*AVAILABLE RECORDS*:
━━━

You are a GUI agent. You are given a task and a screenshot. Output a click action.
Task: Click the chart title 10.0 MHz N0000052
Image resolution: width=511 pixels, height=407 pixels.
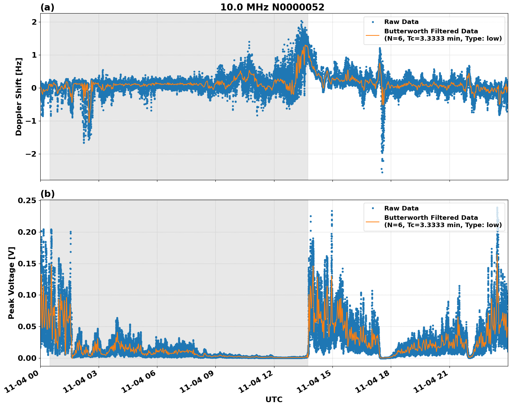click(272, 7)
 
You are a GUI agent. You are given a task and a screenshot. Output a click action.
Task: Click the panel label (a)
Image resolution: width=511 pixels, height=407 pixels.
click(47, 7)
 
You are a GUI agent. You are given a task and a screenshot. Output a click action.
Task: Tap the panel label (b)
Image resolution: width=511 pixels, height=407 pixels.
click(47, 194)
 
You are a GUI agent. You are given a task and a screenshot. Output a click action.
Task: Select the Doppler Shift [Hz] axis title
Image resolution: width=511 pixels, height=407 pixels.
click(19, 97)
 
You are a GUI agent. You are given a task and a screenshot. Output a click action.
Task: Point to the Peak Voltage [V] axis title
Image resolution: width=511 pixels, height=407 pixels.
click(11, 283)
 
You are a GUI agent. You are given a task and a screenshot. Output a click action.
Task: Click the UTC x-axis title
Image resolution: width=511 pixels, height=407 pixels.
click(274, 399)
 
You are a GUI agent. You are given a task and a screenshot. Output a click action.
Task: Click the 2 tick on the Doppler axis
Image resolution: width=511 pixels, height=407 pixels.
click(34, 22)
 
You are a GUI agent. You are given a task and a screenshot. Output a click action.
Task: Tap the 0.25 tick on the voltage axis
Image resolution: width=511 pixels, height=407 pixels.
click(27, 201)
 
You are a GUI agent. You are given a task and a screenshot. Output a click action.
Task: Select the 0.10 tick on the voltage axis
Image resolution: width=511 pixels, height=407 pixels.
click(27, 295)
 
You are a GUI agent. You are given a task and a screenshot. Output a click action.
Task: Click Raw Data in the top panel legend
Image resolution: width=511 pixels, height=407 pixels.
click(401, 22)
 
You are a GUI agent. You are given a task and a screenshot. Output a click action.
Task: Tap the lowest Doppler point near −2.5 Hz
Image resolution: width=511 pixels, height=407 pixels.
click(382, 172)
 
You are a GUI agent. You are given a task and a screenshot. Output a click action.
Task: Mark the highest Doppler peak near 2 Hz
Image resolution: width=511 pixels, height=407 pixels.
click(301, 21)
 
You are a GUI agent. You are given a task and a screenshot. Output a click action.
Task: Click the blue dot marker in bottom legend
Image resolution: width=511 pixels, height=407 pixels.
click(372, 208)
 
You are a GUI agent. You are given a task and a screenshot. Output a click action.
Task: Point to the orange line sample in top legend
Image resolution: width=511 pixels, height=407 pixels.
click(372, 35)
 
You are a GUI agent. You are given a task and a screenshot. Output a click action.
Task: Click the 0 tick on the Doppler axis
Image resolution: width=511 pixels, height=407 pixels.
click(34, 88)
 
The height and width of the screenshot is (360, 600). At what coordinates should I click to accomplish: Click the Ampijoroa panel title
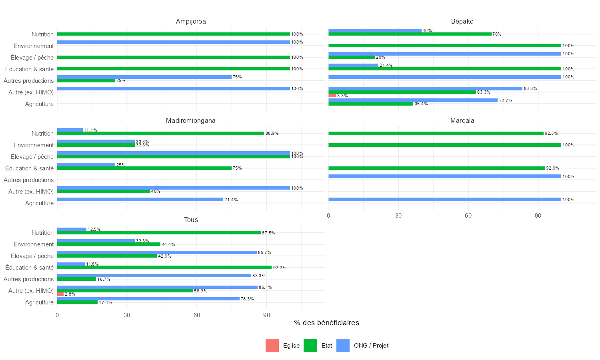191,22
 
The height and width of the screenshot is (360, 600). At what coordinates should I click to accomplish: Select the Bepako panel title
462,22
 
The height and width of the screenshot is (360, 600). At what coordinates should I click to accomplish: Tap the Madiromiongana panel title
191,121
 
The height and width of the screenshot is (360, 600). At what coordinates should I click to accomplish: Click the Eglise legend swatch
272,346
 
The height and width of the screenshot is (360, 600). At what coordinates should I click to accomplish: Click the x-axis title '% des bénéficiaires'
326,323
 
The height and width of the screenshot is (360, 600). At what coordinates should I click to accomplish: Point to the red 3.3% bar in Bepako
332,96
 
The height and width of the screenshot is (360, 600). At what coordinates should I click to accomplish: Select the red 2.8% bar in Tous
60,294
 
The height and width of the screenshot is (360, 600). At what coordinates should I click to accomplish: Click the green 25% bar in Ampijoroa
86,81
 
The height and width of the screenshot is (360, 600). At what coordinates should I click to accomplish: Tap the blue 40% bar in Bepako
375,31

━━━

Render the lines of the records above as a JSON list of strings, one string per line and no blank lines, leaving out the pictures.

*SOLUTION*:
[
  "You are a GUI agent. You are given a task and a screenshot. Output a click action.",
  "Task: Click the chart title 10.0 MHz N0000052",
  "Image resolution: width=511 pixels, height=407 pixels.",
  "click(272, 7)",
  "You are a GUI agent. You are given a task and a screenshot. Output a click action.",
  "Task: Click the panel label (a)",
  "Image resolution: width=511 pixels, height=407 pixels.",
  "click(47, 7)",
  "You are a GUI agent. You are given a task and a screenshot. Output a click action.",
  "Task: Tap the panel label (b)",
  "Image resolution: width=511 pixels, height=407 pixels.",
  "click(47, 194)",
  "You are a GUI agent. You are given a task and a screenshot. Output a click action.",
  "Task: Select the Doppler Shift [Hz] axis title",
  "Image resolution: width=511 pixels, height=407 pixels.",
  "click(19, 97)",
  "You are a GUI agent. You are given a task and a screenshot. Output a click action.",
  "Task: Point to the Peak Voltage [V] axis title",
  "Image resolution: width=511 pixels, height=407 pixels.",
  "click(11, 283)",
  "You are a GUI agent. You are given a task and a screenshot. Output a click action.",
  "Task: Click the UTC x-axis title",
  "Image resolution: width=511 pixels, height=407 pixels.",
  "click(274, 399)",
  "You are a GUI agent. You are given a task and a screenshot. Output a click action.",
  "Task: Click the 2 tick on the Doppler axis",
  "Image resolution: width=511 pixels, height=407 pixels.",
  "click(34, 22)",
  "You are a GUI agent. You are given a task and a screenshot. Output a click action.",
  "Task: Tap the 0.25 tick on the voltage axis",
  "Image resolution: width=511 pixels, height=407 pixels.",
  "click(27, 201)",
  "You are a GUI agent. You are given a task and a screenshot. Output a click action.",
  "Task: Select the 0.10 tick on the voltage axis",
  "Image resolution: width=511 pixels, height=407 pixels.",
  "click(27, 295)",
  "You are a GUI agent. You are given a task and a screenshot. Output a click action.",
  "Task: Click Raw Data in the top panel legend",
  "Image resolution: width=511 pixels, height=407 pixels.",
  "click(401, 22)",
  "You are a GUI agent. You are given a task and a screenshot. Output a click action.",
  "Task: Tap the lowest Doppler point near −2.5 Hz",
  "Image resolution: width=511 pixels, height=407 pixels.",
  "click(382, 172)",
  "You are a GUI agent. You are given a task and a screenshot. Output a click action.",
  "Task: Mark the highest Doppler peak near 2 Hz",
  "Image resolution: width=511 pixels, height=407 pixels.",
  "click(301, 21)",
  "You are a GUI agent. You are given a task and a screenshot. Output a click action.",
  "Task: Click the blue dot marker in bottom legend",
  "Image resolution: width=511 pixels, height=407 pixels.",
  "click(372, 208)",
  "You are a GUI agent. You are given a task and a screenshot. Output a click action.",
  "Task: Point to the orange line sample in top legend",
  "Image resolution: width=511 pixels, height=407 pixels.",
  "click(372, 35)",
  "You are a GUI agent. You are given a task and a screenshot. Output a click action.",
  "Task: Click the 0 tick on the Doppler axis",
  "Image resolution: width=511 pixels, height=407 pixels.",
  "click(34, 88)",
  "The height and width of the screenshot is (360, 600). At what coordinates should I click to accomplish: Click the Ampijoroa panel title",
  "191,22",
  "The height and width of the screenshot is (360, 600). At what coordinates should I click to accomplish: Select the Bepako panel title",
  "462,22",
  "The height and width of the screenshot is (360, 600). At what coordinates should I click to accomplish: Tap the Madiromiongana panel title",
  "191,121",
  "The height and width of the screenshot is (360, 600). At what coordinates should I click to accomplish: Click the Eglise legend swatch",
  "272,346",
  "The height and width of the screenshot is (360, 600). At what coordinates should I click to accomplish: Click the x-axis title '% des bénéficiaires'",
  "326,323",
  "The height and width of the screenshot is (360, 600). At what coordinates should I click to accomplish: Point to the red 3.3% bar in Bepako",
  "332,96",
  "The height and width of the screenshot is (360, 600). At what coordinates should I click to accomplish: Select the red 2.8% bar in Tous",
  "60,294",
  "The height and width of the screenshot is (360, 600). At what coordinates should I click to accomplish: Click the green 25% bar in Ampijoroa",
  "86,81",
  "The height and width of the screenshot is (360, 600). At what coordinates should I click to accomplish: Tap the blue 40% bar in Bepako",
  "375,31"
]